SAE LAO, un combat pour l'éducation
- Vic & Coco
- 8 juin 2019
- 12 min de lecture
Dès le tout début de l’organisation de notre voyage, nous cherchions déjà des projets auxquels on voulait prendre part afin de nous investir et d'avoir un impact positif sur la vie locale. Comme dit précédemment, le problème est que les sites internet de bon nombre d’associations sont souvent introuvables et/ou mal faits. A contrario, ceux trop vite renseignés et très bien construits cachent bien souvent des arnaques ou de mauvaises intentions, comme c’est le cas pour la plupart des volontariats dans les « refuges d’éléphants » qui vous font payer 200$ la journée pour apporter votre aide… mouais. De nombreux projets sont montés par des structures plus ou moins fiables et leur fondement est souvent controversé, comme c’est le cas pour les pseudo « orphelinats » qui vont jusqu’à arracher des enfants à leurs parents en difficulté. L’Asie du Sud-Est représente l’une des destinations mondiales les plus attractives pour des jeunes bénévoles désireux de partager leur temps (et leur argent) avec des populations locales jugées nécessiteuses et c’est là que tout un business s’est développé. Ce concept, nommé volontourisme, pose de grandes interrogations éthiques et est de plus en plus remis en cause par les observateurs internationaux et par les bénévoles eux-mêmes. C’est une chose dont nous étions conscients avant de faire nos recherches et que nous voulions à tout prix éviter, alors nous avons fait preuve d'une certaine méfiance et n’avons sélectionné à l’avance qu’un seul projet : celui qu’on allait faire au Laos, SAE LAO.

Nous échangions donc depuis le mois de septembre avec cette association qui nous inspirait confiance, et ce sentiment n'a été qu'en grandissant suite à nos échanges réguliers par mail. SAE LAO est d’ailleurs la seule chose que nous avions prévue de faire avant de partir, et il faut dire que l’idée de nous être "imposés" quelque chose dès le départ nous stressait déjà.

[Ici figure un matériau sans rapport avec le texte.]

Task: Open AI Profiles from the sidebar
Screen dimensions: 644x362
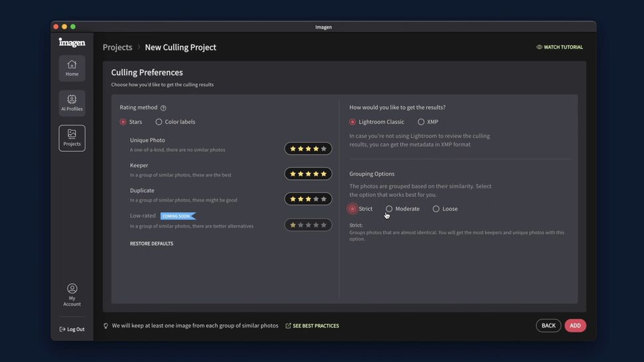Action: [72, 99]
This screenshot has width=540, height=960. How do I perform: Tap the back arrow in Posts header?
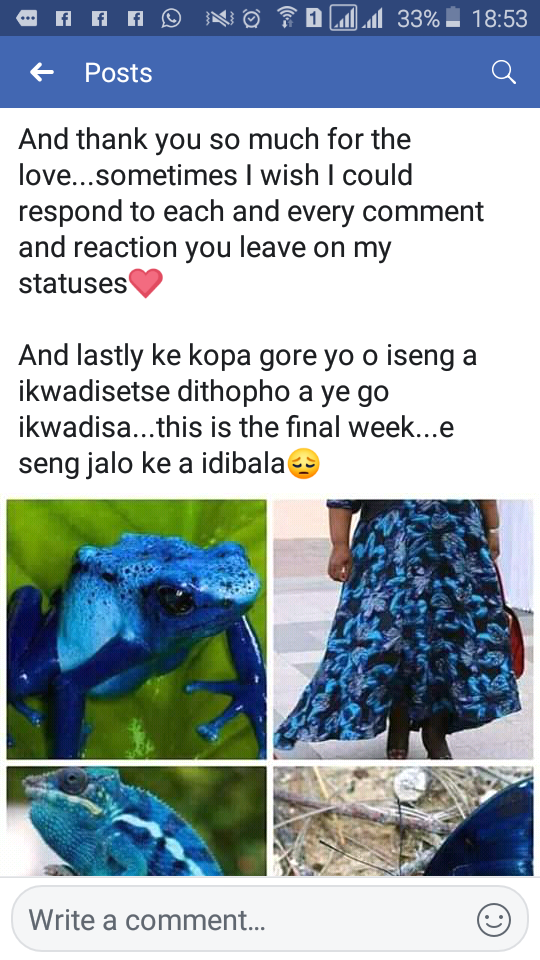tap(42, 72)
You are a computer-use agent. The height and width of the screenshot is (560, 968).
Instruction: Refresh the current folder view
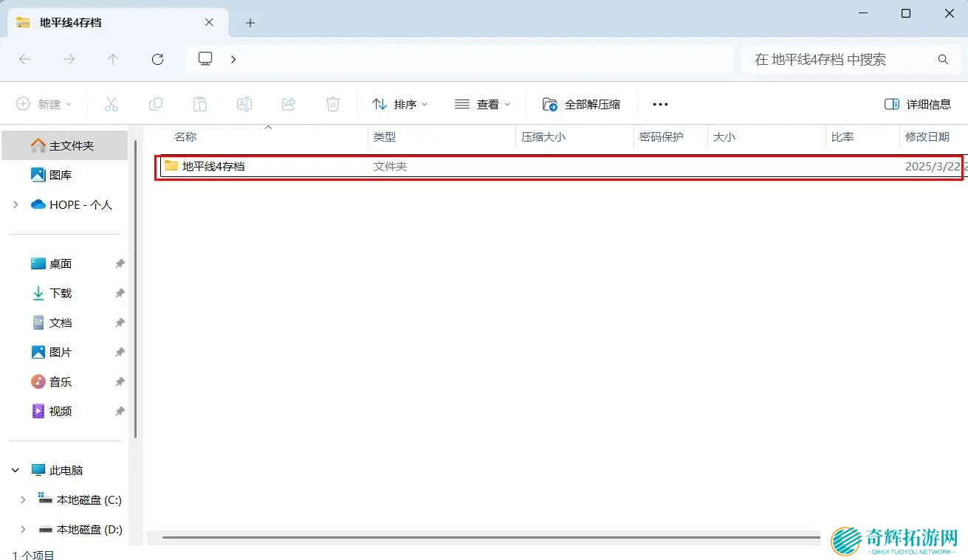point(157,59)
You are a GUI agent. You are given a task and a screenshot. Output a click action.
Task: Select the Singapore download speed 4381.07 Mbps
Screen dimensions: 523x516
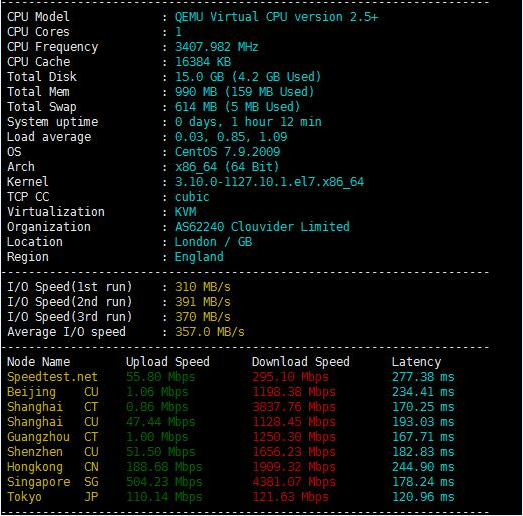294,482
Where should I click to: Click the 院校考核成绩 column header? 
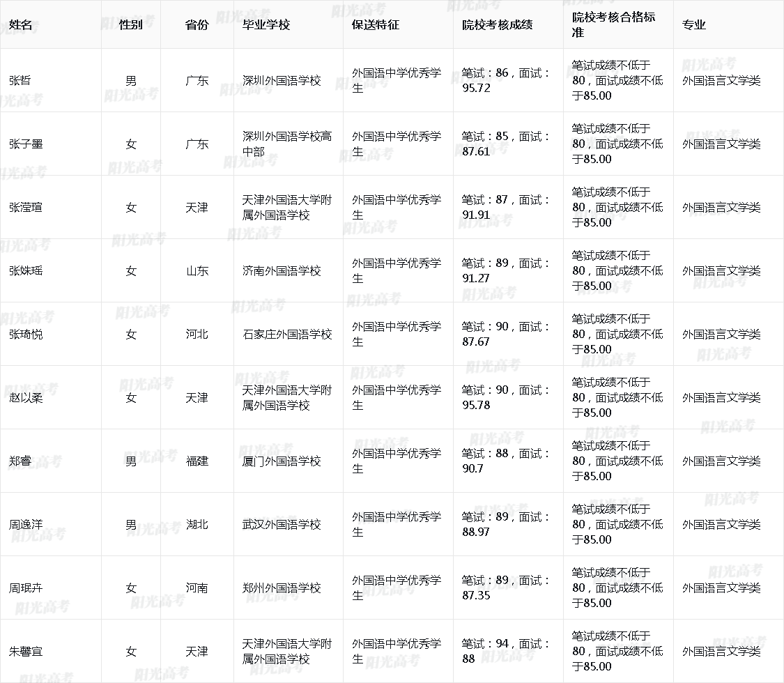[x=497, y=25]
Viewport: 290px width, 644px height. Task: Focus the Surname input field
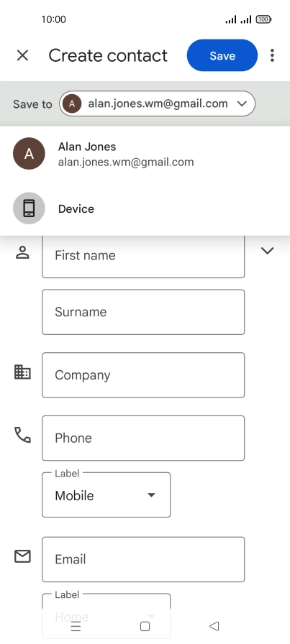coord(143,312)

Allions nous arriver à temps ?, « et puis si ça se trouve, notre itinéraire changera et on ne sera pas au Laos à ce moment-là ! »… Et bien non, nous pouvons à présent affirmer que nous sommes bien arrivés le 14 avril devant l’arche d’entrée de l’association, en chair, en os et en motivation, plus prêts que jamais pour cette grande aventure humaine.

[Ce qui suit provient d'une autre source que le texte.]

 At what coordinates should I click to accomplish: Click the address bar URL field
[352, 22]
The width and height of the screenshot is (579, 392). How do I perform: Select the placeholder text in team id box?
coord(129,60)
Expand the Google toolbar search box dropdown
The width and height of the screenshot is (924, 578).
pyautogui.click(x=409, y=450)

Le temps minimum de séjour qu’impose l’association aux volontaires est de deux semaines, pour des raisons évidentes de cohérence et de suivi des élèves. C’est pour cette durée-là que nous avons choisi de rester, afin de nous permettre de visiter un minimum le pays avant et après. Et puis, au début, cela nous paraissait déjà énorme de rester autant de temps au même endroit, nous qui avions l’habitude de bouger énormément. Après coup, vous imaginez bien que nous avons trouvé cela bien trop court…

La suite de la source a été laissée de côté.